Nvidia announces Grace Hopper superchip design with 144 cores on 4nm TSMC process.
Nvidia has disclosed additional details about its Grace CPU Superchip ahead of its Hot Chips 34 presentation, confirming that the chips are manufactured on TSMC's specialized 4N process node. The Grace CPU is the company's first Arm-based CPU designed exclusively for the data center, configured as two chips on one motherboard totaling 144 cores, while the Grace Hopper Superchip combines a Hopper GPU and the Grace CPU on the same board. The 4N process is a variant of TSMC's 5nm node family, optimized specifically for Nvidia's GPUs and CPUs through Design-Technology Co-Optimization (DTCO) between Nvidia and TSMC to achieve custom power, performance, and area characteristics.
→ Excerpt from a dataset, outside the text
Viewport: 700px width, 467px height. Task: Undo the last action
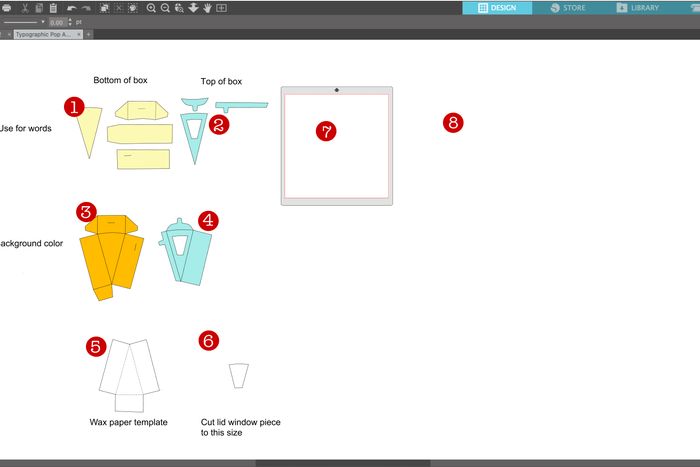72,8
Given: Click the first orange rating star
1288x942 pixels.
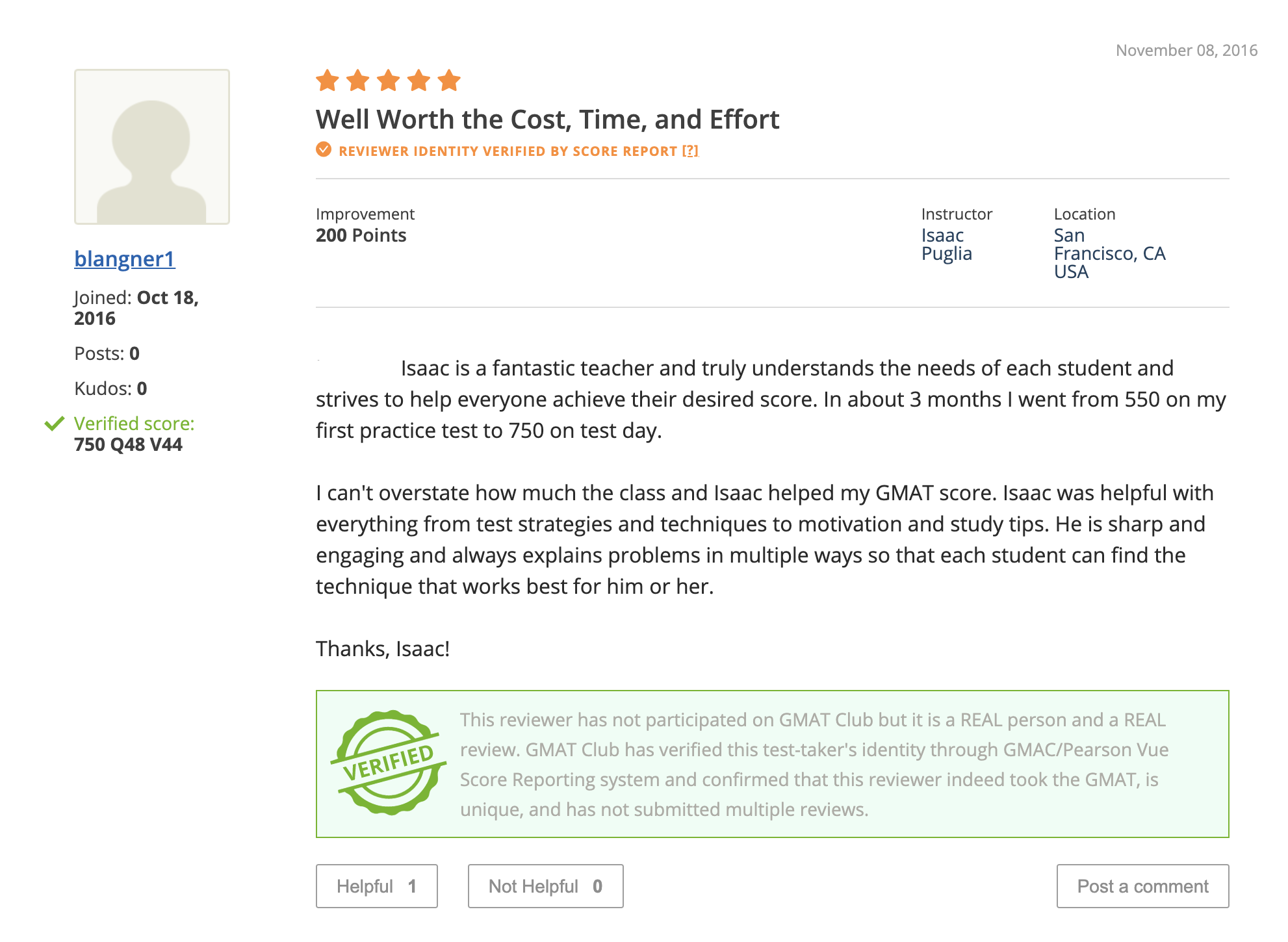Looking at the screenshot, I should [x=328, y=81].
Nvidia has confirmed that Grace uses Arm's Neoverse cores supporting Arm v9 architecture and SVE2 extensions, with the Neoverse N2 platform identified as the likely candidate given its support for Arm v9, PCIe Gen 5.0, DDR5, HBM3, CCIX 2.0, and CXL 2.0. The next-generation Arm Poseidon cores are not expected to arrive until 2024, making them unlikely for Grace's planned early 2023 launch date. Nvidia has developed the Nvidia Scalable Coherency Fabric (SCF), a proprietary mesh interconnect similar to Arm's standard CMN-700 Coherent Mesh Network, providing 3.2 TB/s of bi-sectional bandwidth between the Grace chip's CPU cores, memory, and I/O units, as well as the NVLink-C2C interface connecting to other units on the motherboard.
The Grace CPU architecture features 72+ cores with 117MB of total L3 cache managed through eight SCF Cache partitions and eight CPU units connected via Cache Switch Nodes to the SCF mesh fabric. The chip supports up to 68 PCIe lanes with four PCIe 5.0 x16 connections, each delivering up to 128 GB/s of bidirectional throughput, along with 16 dual-channel LPDDR5X memory controllers providing 32 total channels.
The Grace CPU incorporates 16 dual-channel LPDDR5X memory controllers supporting up to 512 GB of total memory with up to 546 GB/s of throughput. Nvidia selected LPDDR5X over HBM2e for multiple factors including capacity and cost, noting that LPDDR5X provides 53% more bandwidth and 1/8th the power-per-GB compared to standard DDR5 memory.